How are FindShortestTour
and the algorithms therewithin implemented internally?
Also: Can I access some form of incremental, in-progress result during evaluation? (e.g.: PCB autorouting)
How are FindShortestTour
and the algorithms therewithin implemented internally?
Also: Can I access some form of incremental, in-progress result during evaluation? (e.g.: PCB autorouting)
There are many unrelated methods that FindShortestTour
can use. Check the documentation undr Details please:
Possible settings for the Method option include "AllTours", "CCA", "Greedy", "GreedyCycle", "IntegerLinearProgramming", "OrOpt", "OrZweig", "RemoveCrossings", "SpaceFillingCurve", "SimulatedAnnealing", and "TwoOpt".
For small numbers of points in the Euclidean space, an "IntegerLinearProgramming" method is used, which is guaranteed to give the shortest tour.
There's more information for some of these under the Options section.
I'd suggest to Google a bit more for the methods that you are interested in to learn how they work, and asking about one specific method. Some of these methods are completely unrelated.
The reason why so many methods exist is that no fast (polynomial time) method is known that is guaranteed to give the shortest tour.
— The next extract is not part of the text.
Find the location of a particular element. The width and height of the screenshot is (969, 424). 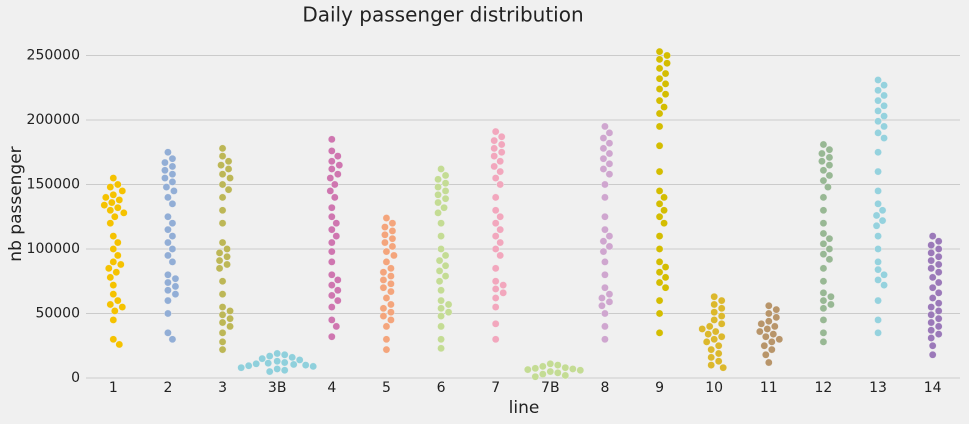

x-tick-label: 1 is located at coordinates (114, 388). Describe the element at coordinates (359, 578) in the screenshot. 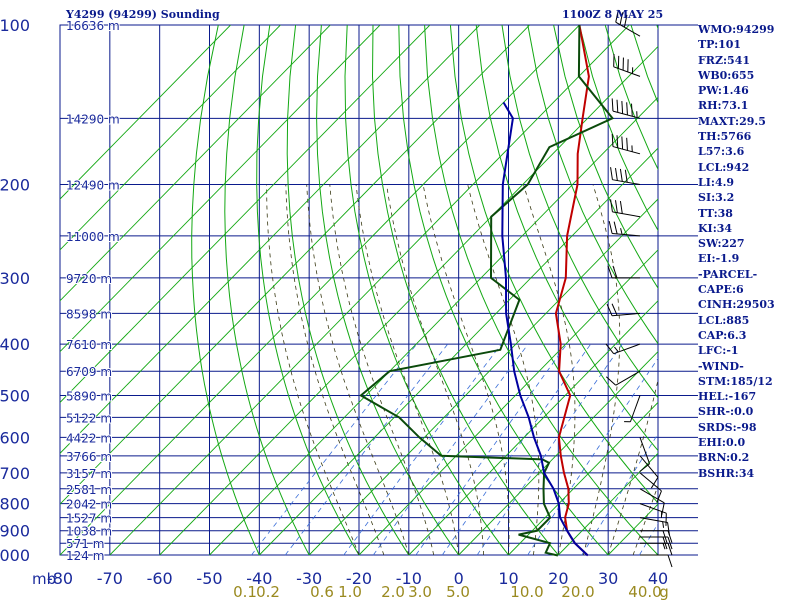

For this reason there was a lot of research on coming up with good approximations to the solutions: finding "short enough" tours, if not the shortest one.
If you need the specific details of one of the methods listed here, WRI support is usually pretty good in supplying the appropriate references.
Unfortunately I don't believe you can access a partial solution and continue the computation from there.
Here are my guesses on what the various methods do:
AllTours This one probably enumerates all possible tours and is going to be unusably slow except for only a handful of points.
SpaceFillingCurve This is quite interesting and I'm told it's used in practice. It's supposed to be fast but it'll only give an approximation. See the details.
Greedy Start with a point and take the closest one as the next.
SimulatedAnnealing is a general method for discrete optimization problems. You'll find a lot of accessible literature and tutorials on it (check Wikipedia for a start)
"CCA" According to the docs, this is "Convex hull, Cheapest insertion and Angle selection". The name gives hints, but I'm not familiar with it.